Highlands and Islands MSP Jean Urquhart said she and her colleagues wanted to stick with the SNP policy of withdrawal from Nato "because we think it's right, not because we think it's populist or popular".

Central Scotland MSP John Wilson said: "Why Angus decided to bring this debate forward at this time ... you need to get Angus to answer those questions.

"Certainly none of us could answer questions about this issue being raised now."

In his motion to conference, Robertson will ask the party to agree that: "An SNP government will maintain Nato membership subject to an agreement that Scotland will not host nuclear weapons and Nato continues to respect the right of members to only take part in UN-sanctioned operations."

However, sceptics believe that once Scotland was in Nato, the US and UK would stymie removal of Trident with endless bureaucratic delays. They cite the example of Nato members Germany, Belgium and the Netherlands, who have all asked in vain for US weapons to be removed from their soil.

There are also concerns that even if Scotland was no longer to "host" nuclear weapons, Nato membership could result in the armed submarines of other Nato members using her waters.

In a possible sign of things to come, earlier this month Le Triomphant became the first French nuclear-armed submarine ever to dock at Faslane.

Nato was founded in 1949 on the principle of collective defence, and its 28 members vow to defend each other from external attack, up to and including the use of nuclear weapons by France, the UK and USA.

Nato itself says that, "As long as nuclear weapons exist, Nato will remain a nuclear alliance".

In response to Robertson's motion, Cumbernauld and Kilsyth MSP Jamie Hepburn recently tabled a rival amendment seeking to keep current policy, which is for an independent Scotland to quit Nato.

Some SNP activists see the argument over Nato as being about the broader culture of the SNP. They fear Salmond and the leadership want to dump any controversial policies ahead of the referendum and may yet soften the line against nuclear weapons.

At yesterday's SNP-CND group, about 50 activists discussed how to build resistance to the Robertson plan through the party's branch network, and debated a paper claiming Nato membership would cost the SNP its vision of Scotland as "young, vibrant and peaceful" and instead make the party look "cynical and lacking in moral courage".

Dave Thompson said the lack of any suitable base for Trident outside Faslane meant that an independent Scotland could be the first domino in a new phase of global disarmament.

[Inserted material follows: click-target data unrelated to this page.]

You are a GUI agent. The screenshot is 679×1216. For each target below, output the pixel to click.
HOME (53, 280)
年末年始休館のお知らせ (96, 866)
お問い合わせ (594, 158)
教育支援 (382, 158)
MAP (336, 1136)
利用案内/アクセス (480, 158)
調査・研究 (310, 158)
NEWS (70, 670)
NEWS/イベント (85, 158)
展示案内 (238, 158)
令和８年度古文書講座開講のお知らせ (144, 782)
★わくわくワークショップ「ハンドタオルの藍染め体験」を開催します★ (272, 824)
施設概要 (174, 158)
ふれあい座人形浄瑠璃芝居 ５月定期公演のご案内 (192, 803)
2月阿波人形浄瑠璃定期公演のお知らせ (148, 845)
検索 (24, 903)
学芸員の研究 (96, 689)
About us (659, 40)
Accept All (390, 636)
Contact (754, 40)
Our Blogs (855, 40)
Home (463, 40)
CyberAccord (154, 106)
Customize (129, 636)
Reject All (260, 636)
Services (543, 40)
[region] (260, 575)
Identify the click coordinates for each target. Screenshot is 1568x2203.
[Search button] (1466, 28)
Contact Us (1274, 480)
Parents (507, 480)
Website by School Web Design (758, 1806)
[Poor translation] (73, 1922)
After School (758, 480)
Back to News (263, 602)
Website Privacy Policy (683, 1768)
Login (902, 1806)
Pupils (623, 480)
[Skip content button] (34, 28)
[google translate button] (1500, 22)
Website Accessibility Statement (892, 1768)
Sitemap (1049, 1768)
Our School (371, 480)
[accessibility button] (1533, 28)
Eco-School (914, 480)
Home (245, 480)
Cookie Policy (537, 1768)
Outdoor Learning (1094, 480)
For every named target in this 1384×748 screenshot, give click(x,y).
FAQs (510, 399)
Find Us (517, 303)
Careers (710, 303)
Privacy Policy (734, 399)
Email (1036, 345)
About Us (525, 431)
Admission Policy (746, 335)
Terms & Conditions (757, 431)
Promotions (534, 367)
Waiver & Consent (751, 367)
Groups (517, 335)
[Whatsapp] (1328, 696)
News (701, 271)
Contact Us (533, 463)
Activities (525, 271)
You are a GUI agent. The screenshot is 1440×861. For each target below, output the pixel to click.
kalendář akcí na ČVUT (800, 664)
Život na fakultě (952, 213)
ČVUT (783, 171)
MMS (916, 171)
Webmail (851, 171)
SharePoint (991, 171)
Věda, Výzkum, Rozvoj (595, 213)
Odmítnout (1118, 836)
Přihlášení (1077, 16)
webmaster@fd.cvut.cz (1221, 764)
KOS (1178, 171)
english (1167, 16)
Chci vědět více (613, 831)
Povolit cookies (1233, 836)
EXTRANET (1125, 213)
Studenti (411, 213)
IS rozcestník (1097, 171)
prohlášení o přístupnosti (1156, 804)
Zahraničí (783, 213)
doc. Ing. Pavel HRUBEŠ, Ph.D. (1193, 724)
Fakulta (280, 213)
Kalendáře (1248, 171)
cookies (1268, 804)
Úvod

"If we get rid of them in Scotland, we get rid of them in the UK. That leaves Nato with only two countries with [their own] nuclear weapons, that's the USA and France.

"This could be the start of nuclear disarmament within Europe, because if they see a country like the UK not having nuclear weapons, a country that was right in there at the start more or less, that would add pressure on the States to remove their weapons from Germany and Holland and Belgium.

"That could in turn lead to a real strong move to nuclear disarmament across the world – maybe force people to take the Non-Proliferation Treaty seriously, as we move into the 21st century."

Scottish Conservative leader Ruth Davidson said: "It is becoming increasingly clear that this proposed U-turn on Nato is a political one made in the interests of conning voters ahead of 2014.

"It isn't being proposed in the interests of the safety of Scottish people, or the security of our brave servicemen and women. The ridiculed Nato stance is only one small element of SNP defence policy that is exceptionally weak."

An SNP spokesman said: "The SNP has a cast-iron commitment to rid Scotland of nuclear weapons. Given the continued presence of Trident nuclear weapons in Scotland – against the wishes of the Parliament and people – independence is the only constitutional option which makes this possible.

"SNP members have the democratic opportunity to make their views on Nato membership clear at the annual Conference in October, where we are going to have an excellent debate.

"The factual position is that Nato doesn't decide where nuclear weapons are based – weapons from one country that are stationed in another are only there by bilateral, mutual agreement."